A large prospective study by Schmidkonz et al. evaluated the role of 99mTc-MIP1404-scintigraphy in 225 PC patients with BCR. Tracer-positive lesions were detected in 77% (174/225) of all patients. Local recurrence (25%), LNs (47%), bones (27%), and lungs (5%) were common sites of involvement. The detection rate was 90% at PSA levels ≥2 ng/mL.[21] Our study also found a similar trend in metastatic disease distribution. Schmidkonz et al. included patients with variable PSA levels (median PSA 3.5 ng/mL, 0.01–93). The authors noted no PSMA-positive lesion in 51 of 225 (23%) patients. In contrast, we included only those patients with at least one lesion 68Ga PET/CT scan. In another study, 23 patients with metastatic PC underwent 99mTc-EDDA/HYNIC-iPSMA SPECT/CT followed by 68Ga-PSMA-11 PET/CT. Sites considered positive were compared based on the SUVmax and TBR. SUVmax and TBR of prostate, bone, and LN lesions were (25.2 ± 4.7, 18.4 ± 1.6, and 11.4 ± 1.2 [P = 0.037]) and (35.9 ± 45.2, 15.4 ± 18.9, and 19.1 ± 51.7 [P = 0.035]), respectively. However, the study included patients with very high S PSA levels (mean = 80.85 ng/dL).[22] Our study found a high TBR correlated with the SUVmax.

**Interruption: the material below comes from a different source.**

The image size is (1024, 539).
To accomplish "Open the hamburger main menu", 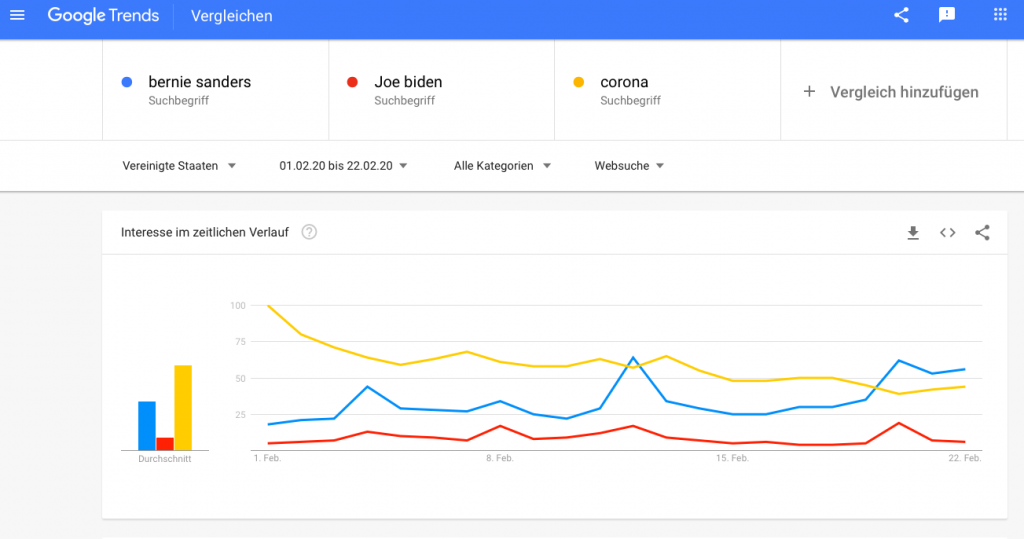I will [x=18, y=15].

Limitations and future directions

This study has a few important limitations. It is a single-center, small prospective study including 25 patients. We excluded patients with high SPSA levels (>20 mg/mL). There is a lack of histopathological confirmation of recurrent and metastatic sites, as obtaining the histopathology of all metastatic sites is impractical. The study included only patients with positive 68Ga-PSMA PET/CT scans, and positive findings on the PET/CT were considered pathological. Recent advancements in gamma camera technologies may further improve the resolution of SPET/CT. A larger prospective study with raised but low PSA levels (<20 ng/mL) is needed to confirm the study’s findings and cost-effectiveness. Based on the study findings, we may extrapolate the similar or better detection rate of the 99mTc-PSMA SPECT/CT in patients with higher PSA levels either at presentation or BCR.

Conclusions

In prostate cancer patients with elevated SPSA (<20 ng/mL), 99mTc-PSMA SPECT/CT performs similarly to 68Ga-PSMA PET/CT. It has concordance with 68Ga-PSMA PET/CT for prostatic masses, local recurrence, bones, and lung metastases with no (P > 0.05) difference in site-specific sensitivity and specificity. However, it may miss a few subcentimeter-sized LNs due to lower resolution. TBR shows a good correlation with SUVmax. The 99mTc-PSMA SPECT/CT could be a simple, cost-effective, and readily available imaging alternative of 68Ga-PSMA PET/CT in PC, overcoming the need for 68Ga radioisotopes. It could aid the widespread use of PSMA receptor-based functional imaging and radionuclide therapy in PC.

Financial support and sponsorship

Nil.

Conflicts of interest

There are no conflicts of interest.

Acknowledgments

We acknowledge our patients, without whom it was not possible to conduct the study.